QUOTED PASSAGE:

-------

The Thylacine has been extinct since the 1930s. However, a US biotech company, Colossal Biosciences, has announced they will invest $10 million in a University of Melbourne project to bring back the Tasmanian tiger. The project and partnership is being led by Professor Andrew Pask, leader of the Thylacine Integrated Genetic Restoration Research (TIGRR) Lab. Professor Park said that TIGGR will concentrate efforts on establishing reproductive technologies tailored to Australian marsupials using Colossal’s resources.

“With this partnership, I now believe that in ten years’ time we could have our first living baby thylacine since they were hunted to extinction close to a century ago,” Professor Park shared in a statement.

The tiger was Australia’s only known marsupial apex predator. They’re believed to have gone extinct due to the excessive hunting and habitat destruction caused by colonisation. Through the intervention of European settlers, the Thylacine population was reduced from an estimated 5000 to extinction in less than 100 years.

Aboriginal peoples had many names for the Thylacine including coorinna, loarinna, laoonana, and lagunta. Along with evidence provided by fossils, confirmation that Thylacines lived on the mainland comes from old Aboriginal rock paintings as far north as the Kimberley.

A project funded by the National Museum was the first to attempt to genetically engineer a Thylacine back in 2005. However, the project was abandoned after the team could not recover a sufficient amount of DNA.

Texan biotech company Colossal believe they have a sufficient amount of DNA that, in combination with more advanced technology, will succeed where the National Museum project failed. On Colossal’s website, the company provides a timeline illustrating how they plan to resurrect the thylacine.

-------

RECORDED DATA:
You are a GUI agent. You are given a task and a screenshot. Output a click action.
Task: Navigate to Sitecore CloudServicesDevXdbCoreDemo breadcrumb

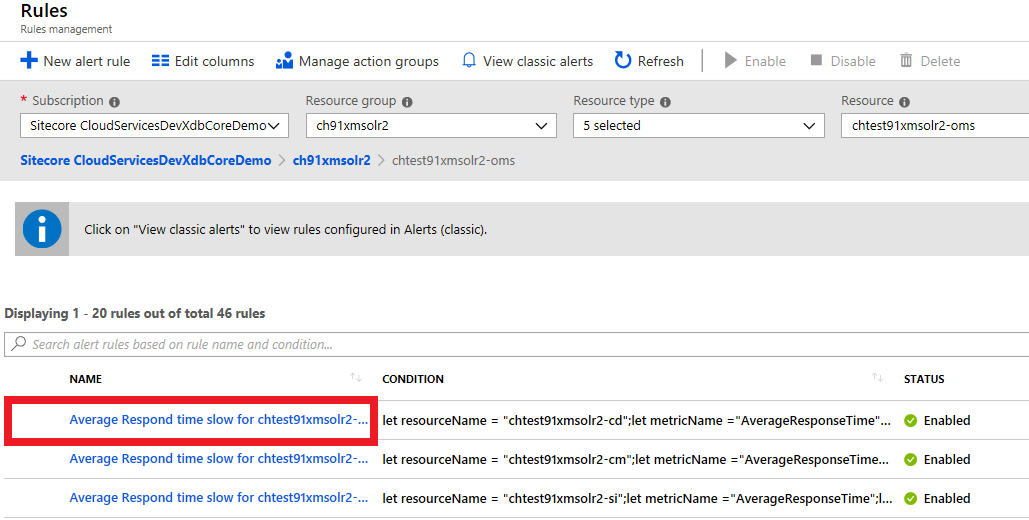145,160
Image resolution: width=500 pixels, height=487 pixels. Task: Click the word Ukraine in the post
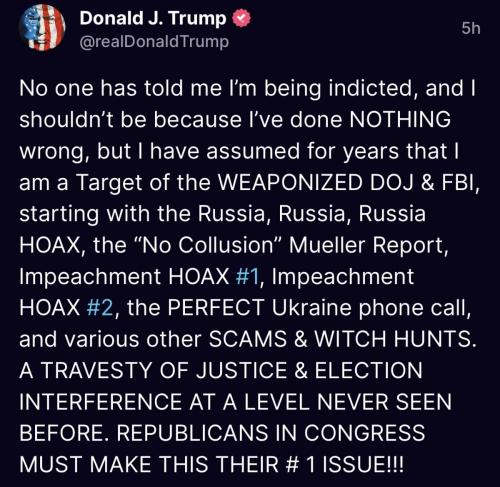[x=311, y=307]
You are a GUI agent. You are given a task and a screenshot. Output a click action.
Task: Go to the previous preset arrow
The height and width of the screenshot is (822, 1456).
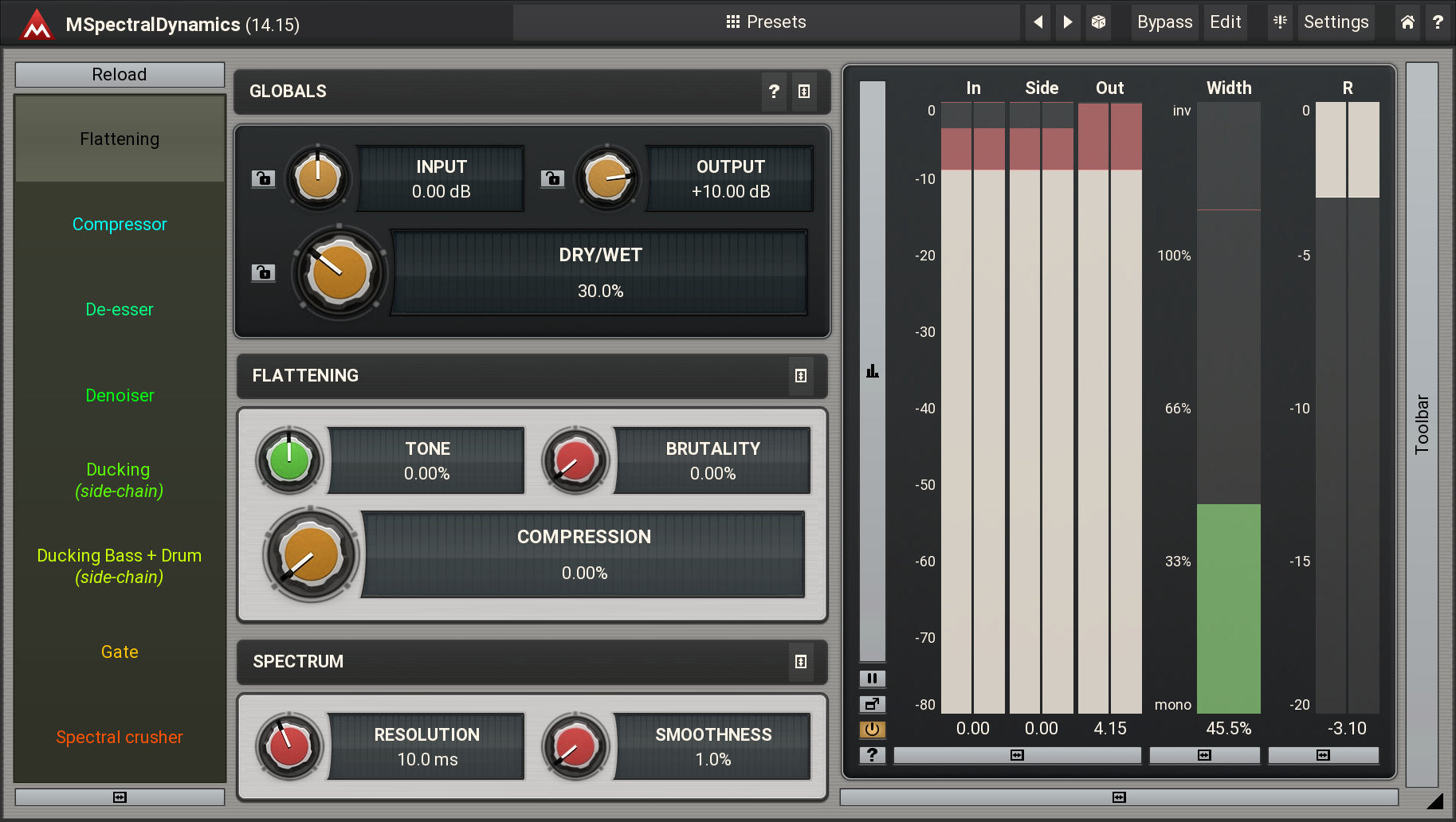(x=1038, y=22)
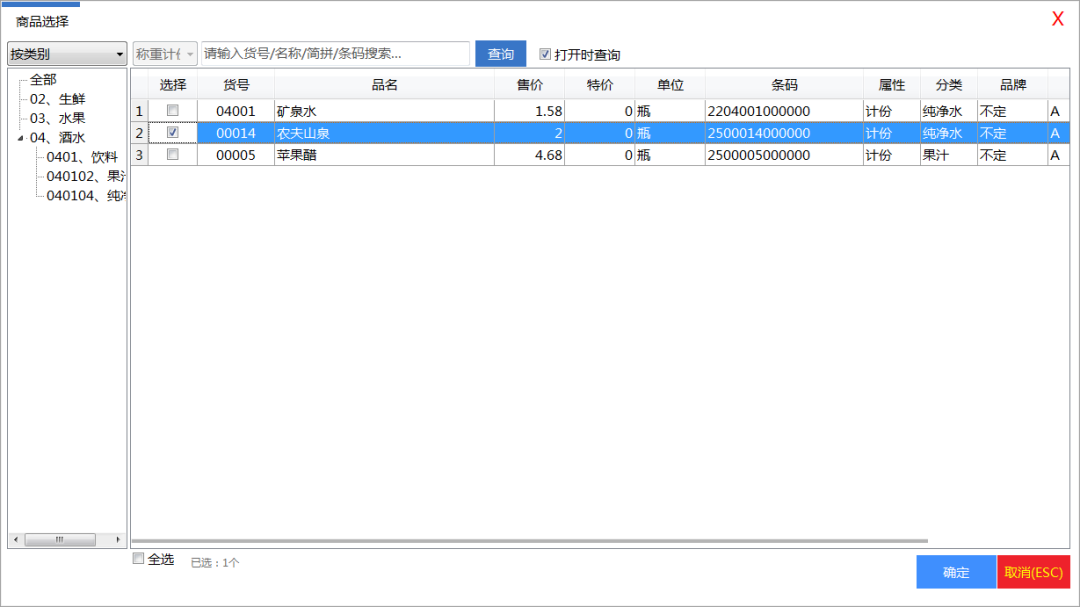
Task: Close the 商品选择 dialog with red X
Action: (x=1057, y=19)
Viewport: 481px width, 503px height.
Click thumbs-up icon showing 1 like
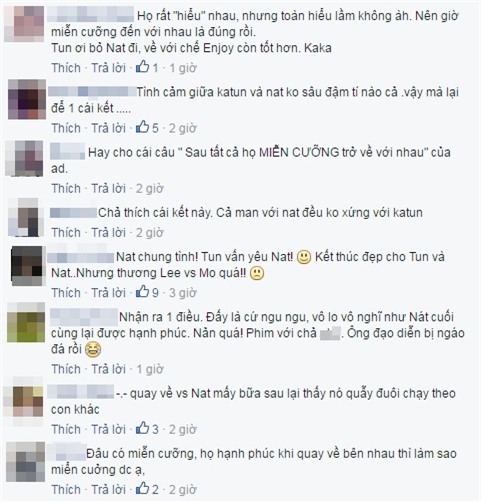[x=142, y=67]
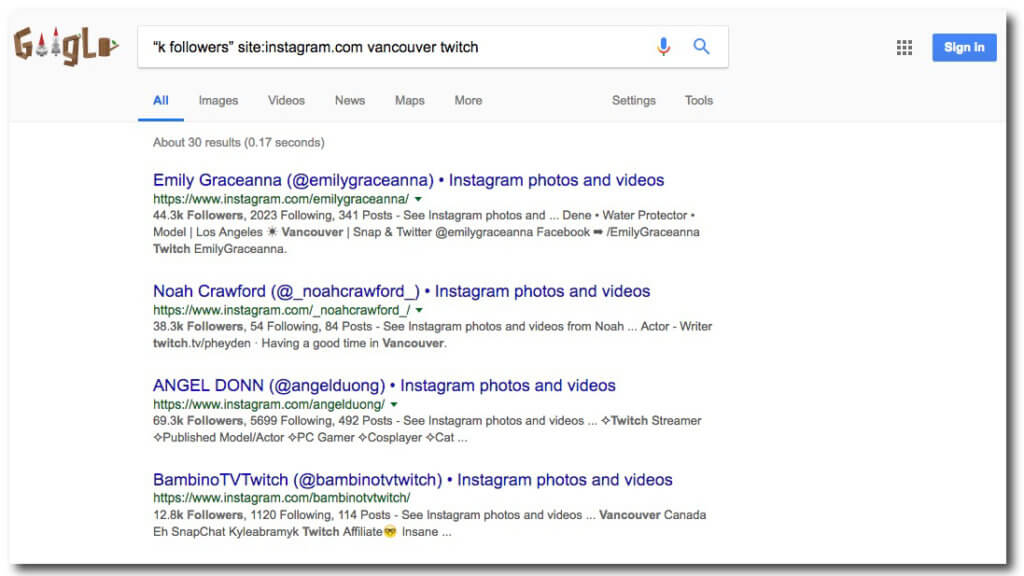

-------

STUDY QUESTIONS:
a) From the thylacine passage, print the text between "Aboriginal peoples had" and "as the Kimberley.", inclusive.
b) Translate this sentence from the thylacine passage into Spanish: "The tiger was Australia’s only known marsupial apex predator."
The records have no connection to the thylacine passage.

ANSWERS GIVEN:
a)
Aboriginal peoples had many names for the Thylacine including coorinna, loarinna, laoonana, and lagunta. Along with evidence provided by fossils, confirmation that Thylacines lived on the mainland comes from old Aboriginal rock paintings as far north as the Kimberley.

b) El tigre era el único superdepredador marsupial conocido de Australia.